The configuration in this table applies to AWS Node Termination Handler in queue-processor mode.

| Parameter                    | Description                                                                                                                                                               | Default                                |
| ---------------------------- | ------------------------------------------------------------------------------------------------------------------------------------------------------------------------- | -------------------------------------- |
| `replicas`                   | The number of replicas in the deployment when using queue-processor mode (NOTE: increasing replicas may cause duplicate webhooks since pods are stateless).               | `1`                                    |
| `strategy`                   | Specify the update strategy for the deployment.                                                                                                                           | `{}`                                   |
| `podDisruptionBudget`        | Limit the disruption for controller pods, requires at least 2 controller replicas.                                                                                        | `{}`                                   |
| `serviceMonitor.create`      | If `true`, create a ServiceMonitor.
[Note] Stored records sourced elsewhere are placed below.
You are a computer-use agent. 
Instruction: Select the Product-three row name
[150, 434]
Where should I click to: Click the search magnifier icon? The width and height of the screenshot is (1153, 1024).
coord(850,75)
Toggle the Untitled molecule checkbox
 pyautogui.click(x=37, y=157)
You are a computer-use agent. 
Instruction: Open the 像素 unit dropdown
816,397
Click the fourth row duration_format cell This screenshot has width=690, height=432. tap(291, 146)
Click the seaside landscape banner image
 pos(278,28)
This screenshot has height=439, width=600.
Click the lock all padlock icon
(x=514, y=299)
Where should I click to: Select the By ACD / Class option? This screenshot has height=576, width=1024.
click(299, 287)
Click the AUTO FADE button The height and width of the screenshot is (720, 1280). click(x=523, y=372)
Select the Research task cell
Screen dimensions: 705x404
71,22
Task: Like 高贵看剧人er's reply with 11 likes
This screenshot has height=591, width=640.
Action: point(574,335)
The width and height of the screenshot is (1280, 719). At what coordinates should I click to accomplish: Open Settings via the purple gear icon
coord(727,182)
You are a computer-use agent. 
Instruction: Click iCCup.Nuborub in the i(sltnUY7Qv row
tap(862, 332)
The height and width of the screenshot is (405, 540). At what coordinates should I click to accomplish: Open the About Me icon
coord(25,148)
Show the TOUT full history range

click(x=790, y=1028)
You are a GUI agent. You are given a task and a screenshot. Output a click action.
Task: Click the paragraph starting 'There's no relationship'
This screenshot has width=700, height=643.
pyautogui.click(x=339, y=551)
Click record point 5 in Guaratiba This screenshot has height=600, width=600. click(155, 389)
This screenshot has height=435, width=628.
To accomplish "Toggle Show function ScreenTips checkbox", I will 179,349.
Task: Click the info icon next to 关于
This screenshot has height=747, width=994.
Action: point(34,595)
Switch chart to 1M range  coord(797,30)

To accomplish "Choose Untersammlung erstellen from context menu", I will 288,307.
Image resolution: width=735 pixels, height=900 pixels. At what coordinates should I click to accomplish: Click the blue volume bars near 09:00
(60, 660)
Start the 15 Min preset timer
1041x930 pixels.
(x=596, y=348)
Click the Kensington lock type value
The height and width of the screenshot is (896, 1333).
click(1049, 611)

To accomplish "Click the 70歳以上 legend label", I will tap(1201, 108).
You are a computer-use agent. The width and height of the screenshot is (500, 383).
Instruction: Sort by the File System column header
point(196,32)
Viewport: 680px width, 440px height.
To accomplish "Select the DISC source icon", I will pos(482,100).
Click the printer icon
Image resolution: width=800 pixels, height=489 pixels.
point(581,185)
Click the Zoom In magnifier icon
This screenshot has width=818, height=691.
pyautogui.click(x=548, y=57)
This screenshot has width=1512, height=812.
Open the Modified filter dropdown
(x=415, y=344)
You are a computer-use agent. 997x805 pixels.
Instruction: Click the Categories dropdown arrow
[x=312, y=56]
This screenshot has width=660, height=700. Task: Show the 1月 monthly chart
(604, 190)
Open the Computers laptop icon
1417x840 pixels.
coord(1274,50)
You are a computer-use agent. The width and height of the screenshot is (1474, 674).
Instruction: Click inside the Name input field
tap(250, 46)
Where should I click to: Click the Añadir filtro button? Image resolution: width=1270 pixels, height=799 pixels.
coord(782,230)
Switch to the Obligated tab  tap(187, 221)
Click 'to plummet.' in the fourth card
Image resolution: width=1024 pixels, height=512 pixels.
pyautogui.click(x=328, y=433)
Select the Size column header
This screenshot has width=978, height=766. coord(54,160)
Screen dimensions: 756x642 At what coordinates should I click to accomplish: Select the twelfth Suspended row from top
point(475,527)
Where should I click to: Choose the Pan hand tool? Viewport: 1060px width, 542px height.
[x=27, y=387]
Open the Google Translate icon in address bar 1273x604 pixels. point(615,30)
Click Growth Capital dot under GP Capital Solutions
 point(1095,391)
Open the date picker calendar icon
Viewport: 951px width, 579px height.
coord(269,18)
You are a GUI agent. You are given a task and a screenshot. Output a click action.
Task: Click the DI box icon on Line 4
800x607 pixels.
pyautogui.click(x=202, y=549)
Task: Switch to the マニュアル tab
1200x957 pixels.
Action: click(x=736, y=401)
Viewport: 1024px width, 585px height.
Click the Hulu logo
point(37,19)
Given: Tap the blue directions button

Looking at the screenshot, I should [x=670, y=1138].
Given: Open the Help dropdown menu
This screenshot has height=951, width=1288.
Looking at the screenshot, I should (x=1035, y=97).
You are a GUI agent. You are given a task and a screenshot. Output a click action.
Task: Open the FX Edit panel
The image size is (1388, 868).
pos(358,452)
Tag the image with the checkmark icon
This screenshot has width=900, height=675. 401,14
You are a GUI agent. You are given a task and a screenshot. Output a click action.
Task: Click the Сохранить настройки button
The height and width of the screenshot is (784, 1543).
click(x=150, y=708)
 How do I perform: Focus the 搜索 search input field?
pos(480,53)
This requires `enablePrometheusServer: true`.                                                                                         | `false`                                |
| `serviceMonitor.namespace`   | Override ServiceMonitor _Helm_ release namespace.                                                                                                                         | `nil`                                  |
| `serviceMonitor.labels`      | Additional ServiceMonitor metadata labels.                                                                                                                                | `{}`                                   |
| `serviceMonitor.interval`    | _Prometheus_ scrape interval.                                                                                                                                             | `30s`                                  |
| `serviceMonitor.sampleLimit` | Number of scraped samples accepted.                                                                                                                                       | `5000`                                 |
| `priorityClassName`          | Name of the PriorityClass to use for the Deployment.                                                                                                                      | `system-cluster-critical`              |
| `awsRegion`                  | If specified, use the AWS region for AWS API calls, else NTH will try to find the region through the `AWS_REGION` environment variable, IMDS, or the specified queue URL. | `""`                                   |
| `queueURL`                   | Listens for messages on the specified SQS queue URL.                                                                                                                      | `""`                                   |
| `workers`                    | The maximum amount of parallel event processors to handle concurrent events.                                                                                              | `10`                                   |
| `checkTagBeforeDraining`     | If `true`, check that the instance is tagged with the `managedTag` before draining the node.                                                                              | `true`                                 |
| `managedTag`                 | The node tag to check if `checkTagBeforeDraining` is `true`.                                                                                                              | `aws-node-termination-handler/managed` |
| `checkASGTagBeforeDraining`  | [DEPRECATED](Use `checkTagBeforeDraining` instead) If `true`, check that the instance is tagged with the `managedAsgTag` before draining the node. If `false`, disables calls ASG API.                                                                          | `true`                                 |
| `managedAsgTag`              | [DEPRECATED](Use `managedTag` instead) The node tag to check if `checkASGTagBeforeDraining` is `true`.     
| `useProviderId`              | If `true`, fetch node name through Kubernetes node spec ProviderID instead of AWS event PrivateDnsHostname.                                                               | `false`                                |

### IMDS Mode Configuration

The configuration in this table applies to AWS Node Termination Handler in IMDS mode.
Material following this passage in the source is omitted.